CNN reports that the complaints about DeVos and the commission came in Washington, D.C., at the panel's first full-day public listening session since it was formed earlier this year in the aftermath of the deadly shooting attack at Marjory Stoneman Douglas High School in Parkland, Fla.

DeVos did not attend the session.

Alessia Modjarrad, a graduating high school senior from Montgomery County, Md., told the commission that the Trump Administration's efforts to address school safety have been "misguided and inefficient."

"We, the students, experience the American school system every day," Modjarrad says. "We used to sit in classrooms waiting for something to be done. I don't want to be scared. I don't want to think that, at any moment, someone with a gun could walk in and hurt us all."

Modjarrad called on DeVos and the commission to reconsider its "current complicit stance on the role of guns in school safety" and argued that it should be its most important focus.

"I would ask to please consider the possibilities that guns are the most important aspect of the purview of this commission," she said.

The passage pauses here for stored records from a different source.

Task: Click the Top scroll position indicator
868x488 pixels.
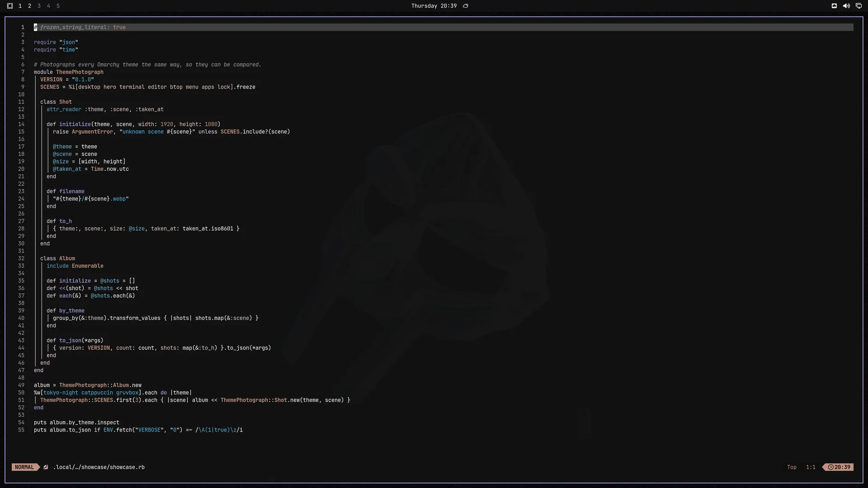Action: coord(792,467)
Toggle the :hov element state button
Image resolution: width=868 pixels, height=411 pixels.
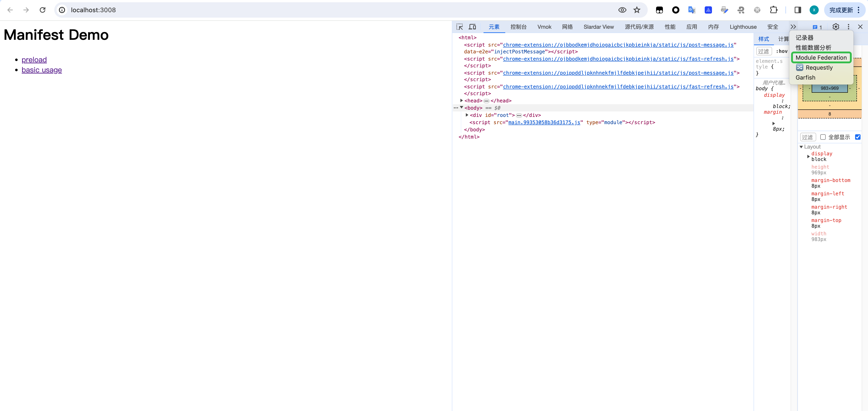coord(781,51)
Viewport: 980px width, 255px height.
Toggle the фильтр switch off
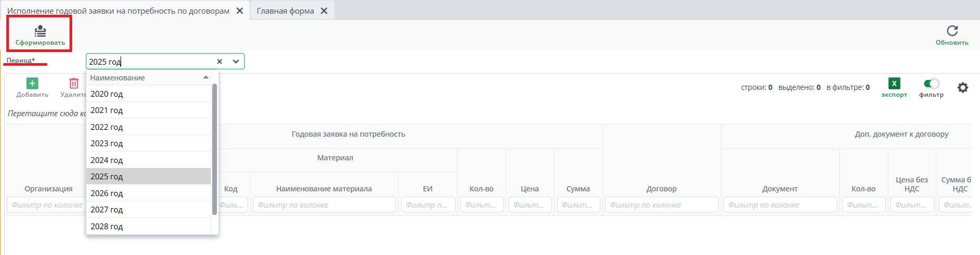tap(931, 84)
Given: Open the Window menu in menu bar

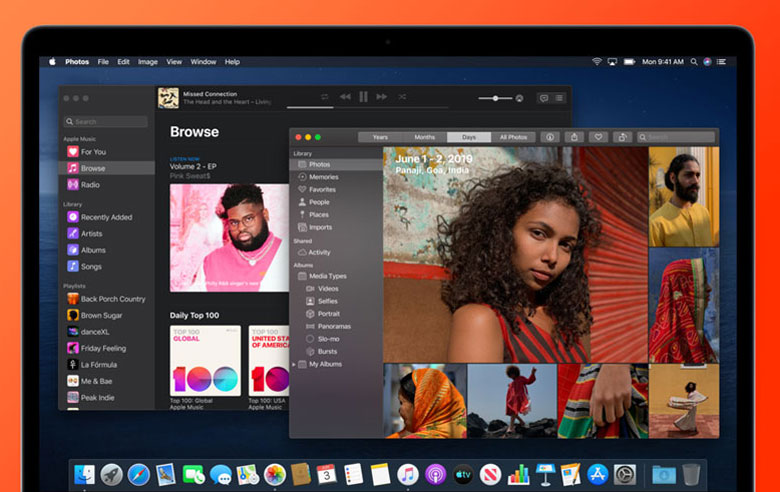Looking at the screenshot, I should coord(203,62).
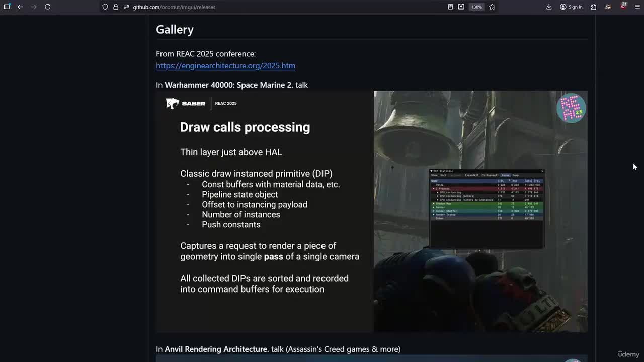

DeVos told a Senate subcommittee hearing earlier in the week that the federal commission would not focus on the role that guns played in school violence.

At the listening session, Michael Yin, who has just graduated from a Montgomery County, Md., high school said: "I believe this commission should look at guns. Rather than being a sign of cowardice it would show great courage for this commission and this administration."

The commission also heard from experts and advocates within the education community, as well as educators, parents and students. A number of speakers called for increasing students' access to mental health professionals.

A number of speakers said they did not support proposals to train and arm educators, something that the president has called for.

"Such proposals stem from a desperate and well-intentioned effort to do something—anything—to make parents and community members believe schools are safer, but the effect would be the opposite," said Zachary Scott, a lobbyist with the National Association of Secondary School Principals.